Animation

AKA: Animated, Animator

The process of creating the illusion of motion by creating individual frames, as opposed to filming naturally-occuring action at a regular frame rate.

 

Aperture

AKA: F/Number, F-Stop, Effect Aperture, Relative Aperture

A measure of the width of the opening allowing light to enter a camera. The apparent diameter of a lens viewed from the position of the object against a diffusely illuminated background is called the "effect aperture". The ratio of focal length of a lens to its "effective aperture" for an object located at infinity is called the "relative aperture", or "f/number". Larger apertures allow more light to enter a camera, hence darker scenes can be recorded. Conversely, smaller apertures allow less light to enter, but have the advantage of creating a large depth of field.

 

Aspect Ratio

AKA: Aspect, Academy Ratio

A measure of the relative sizes of the horizontal and vertical components of an image.

 

Automatic Dialogue Replacement

AKA: Automatic Dialog Replacement, ADR, Dialogue Looping, Dialog Looping, Looping

The re-recording of dialogue by actors in a sound studio during post-production, usually performed to playback of edited picture in order to match lip movements on screen. ADR is frequently used to replace production track of poor quality (e.g., due to high levels of background noise) or to change the delivery or inflection of a line. ADR can also be used to insert new lines of dialogue which are conceived during editing, although such lines can only be placed against picture in which the face of the actor speaking is not visible

 

Camera

A device for recording images.

————

EXERCISE INSTRUCTIONS ▸
(1) Answer these from the film glossary:
(a) What term is ADR short for?
(b) What advantage do smaller apertures have?
(c) How is a camera defined?
(2) Duplicate the part of the film glossary starting with "A measure of the width" and going on through "of an image.".
The lines that come after the film glossary aren't needed for anything here.

RECORDED DATA ▸

————

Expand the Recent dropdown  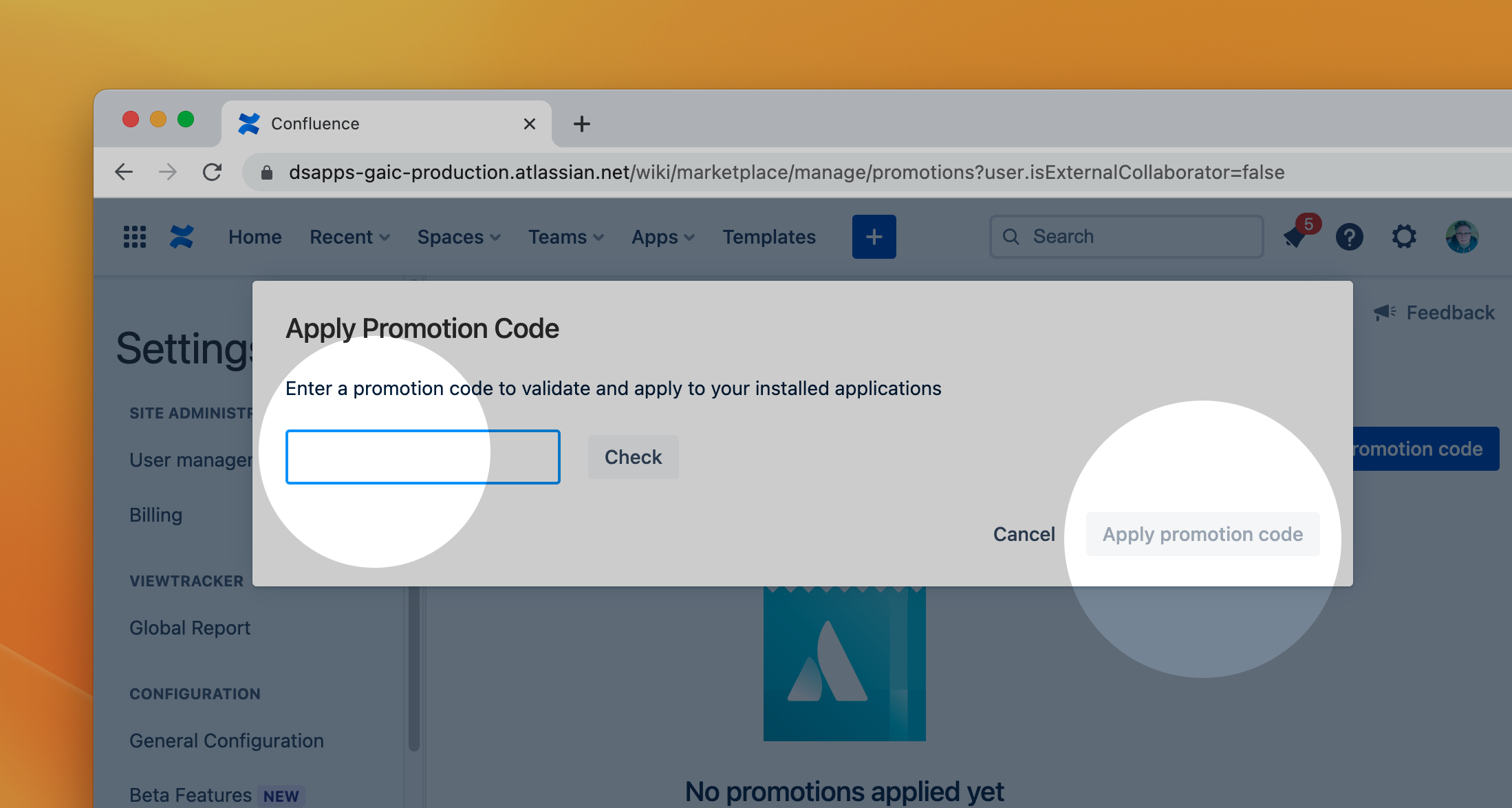(349, 237)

————

IN RESPONSE ▸
(1)
(a) Automatic Dialogue Replacement
(b) They create a large depth of field.
(c) A device for recording images.

(2)
A measure of the width of the opening allowing light to enter a camera. The apparent diameter of a lens viewed from the position of the object against a diffusely illuminated background is called the "effect aperture". The ratio of focal length of a lens to its "effective aperture" for an object located at infinity is called the "relative aperture", or "f/number". Larger apertures allow more light to enter a camera, hence darker scenes can be recorded. Conversely, smaller apertures allow less light to enter, but have the advantage of creating a large depth of field.

 

Aspect Ratio

AKA: Aspect, Academy Ratio

A measure of the relative sizes of the horizontal and vertical components of an image.